# Problem
Your reply should be an exact copy of every entry, with the pictures removed.

# Data

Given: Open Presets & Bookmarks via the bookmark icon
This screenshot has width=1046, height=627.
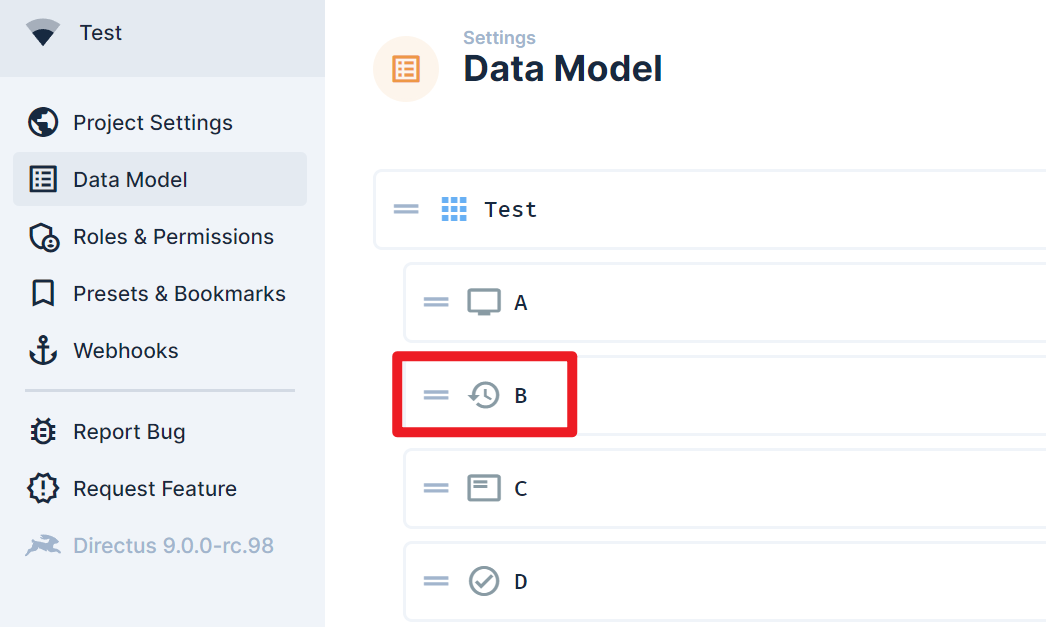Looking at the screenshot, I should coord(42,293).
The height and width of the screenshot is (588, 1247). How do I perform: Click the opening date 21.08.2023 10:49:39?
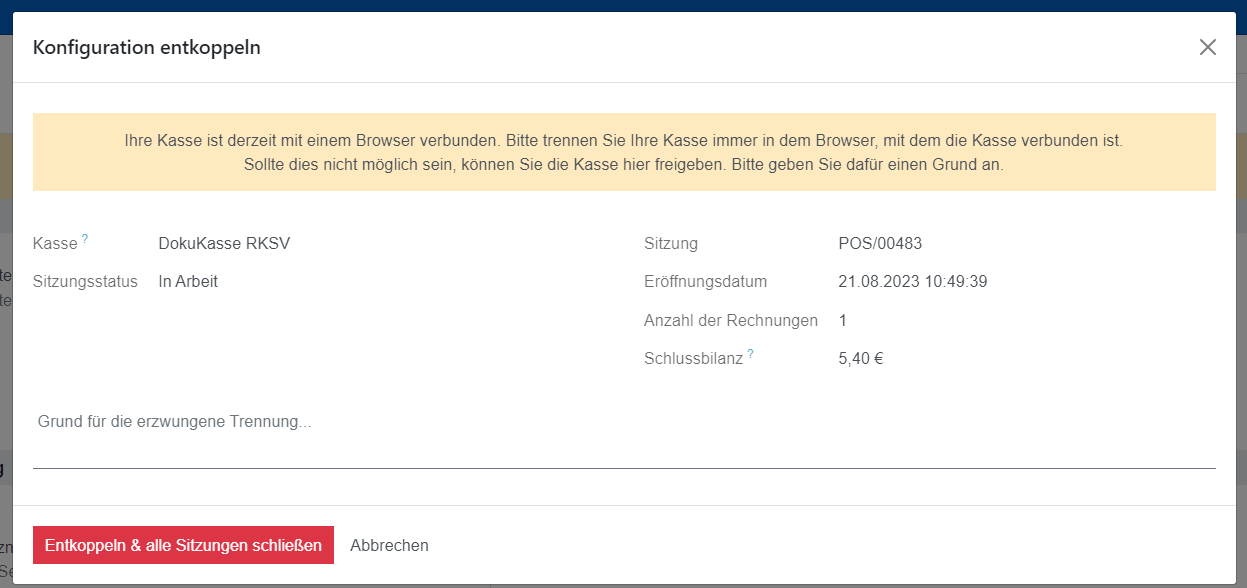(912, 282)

# Output for this task
Given: Open Presets & Bookmarks via the bookmark icon
This screenshot has width=1046, height=627.
Looking at the screenshot, I should coord(42,293).
The height and width of the screenshot is (588, 1247). How do I perform: Click the opening date 21.08.2023 10:49:39?
(912, 282)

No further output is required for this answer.